Наши современники, как и мы с вами, понятия не имеют, что из наших сочинений останется в литературе, а что - нет. Вольтер никак не предполагал, что самым долговечным из его творений окажется «Кандид». Великие люди никогда не становятся великими при жизни. Великими их делают потомки.
Так что давайте работать, если так велит нам сердце, если мы чувствуем к этому призвание, а что до успеха у публики, то здесь невозможно что-либо предвидеть. Тут и самые хитроумные ошибаются. Зато в чисто литературном, эстетическом плане опытный глаз редко может ошибиться. Я внимательно прочёл ваш роман и решительно говорю вам: продолжайте.   

                ***

  Дорогой Тургенев! Вы очень добры, сообщив о статье Суворина в «Вестнике Европы», в которой о моей злополучной книге отзываются с похвалой. Здесь, во Франции, меня отнюдь не осыпают розами. Нет ничего глупее, чем считать себя непонятым. И всё же я считаю, что ко мне отнеслись несправедливо. Меня удивляют такая ненависть и такая недобросовестность.
  Ну, а вы что поделываете, дорогой мой великий друг? О чём мечтаете? Что пишете? Часы, которые я провёл с вами в нашу последнюю встречу в январе, были единственными радостными часами за последние восемь месяцев! Вы представить себе не можете, как я духовно одинок.  Моё благородное отечество час от часу становится глупее. Когда вернётесь в Париж, постарайтесь побыть там подольше.

                ***

  Дорогой друг! Я так рассчитывал  на те счастливые часы дружеской беседы, которые мы могли бы провести перед вашим отъездом в Россию! Только что узнал из вашего письма, что нынче мы не увидимся, и очень огорчился. Всё так нескладно в этом мире! Нынешней зимой умер прекрасный малый, который был предан мне как собака и которого звали Жюль Дюплан. Он был самым близким мне после Буйе человеком. Две эти смерти, последовавшие одна за другой, совсем выбили меня из колеи. Добавьте к этому слабоумие у Жюля де Гонкура и паралич у Фейдо, смерть Сент-Бёва, денежные нприятности, неудачу моего романа, кончая ревматизмом моего слуги, - всё вместе взятое в конец меня пришибло.  Вокруг не осталось никого, с кем можно было бы поговорить о литературе, кого по-настоящему интересуют искусство и поэзия. Я занят разбором архива моего бедного Буйе. На следующей неделе вернусь в Круассе и займусь предисловием к сборнику его стихов. Это займёт месяца два-три. Потом засяду за «Святого Антония». Нужно торопиться, пока не пропало желание писать. Боюсь, что в связи со всем этим не смогу принять вашего любезного приглашения на лето.

                ***

  Смерть Барбеса меня сильно огорчила ещё и из-за вас. Какая вереница покойников в течение одного года! Я от этого уже отупел, словно меня били палкой по голове. Кроме вас и Тургенева, не осталось ни одного смертного, с кем бы можно было поговорить о вещах, которые волнуют меня. Знаете ли вы во всём Париже, таком огромном городе, хотя один дом, где говорят о литературе? А когда её даже случайно и коснутся, то всегда говорят о вещах второстепенных, о внешнем, об успехе, о нравоучительном смысле, о пользе, своевременности и т.п.

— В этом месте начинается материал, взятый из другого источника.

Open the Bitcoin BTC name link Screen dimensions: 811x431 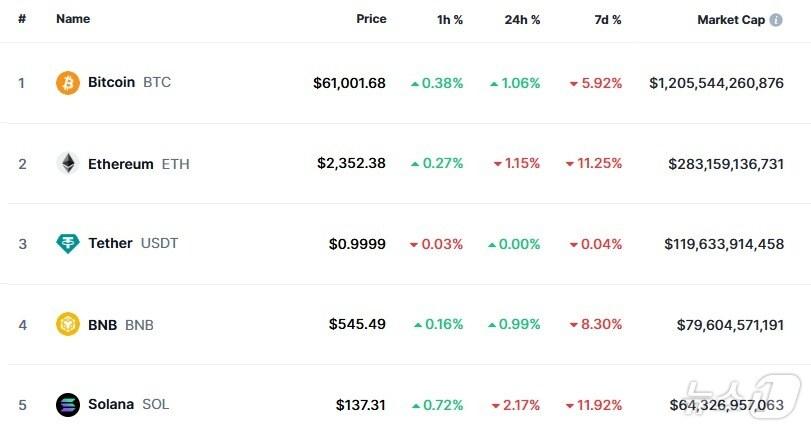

                Кого высокий слог и стиль теперь волнует?

 Начинаешь чувствовать себя каким-то ископаемым существом, утратившим все связи с окружающим миром. Для кого же теперь писать?
  Вы наговорили мне столько доброго и хорошего, вероятно, чтобы вернуть мне мужество. У меня его совсем нет, но я делаю вид, что оно есть. Впрочем, может быть, это и есть мужество.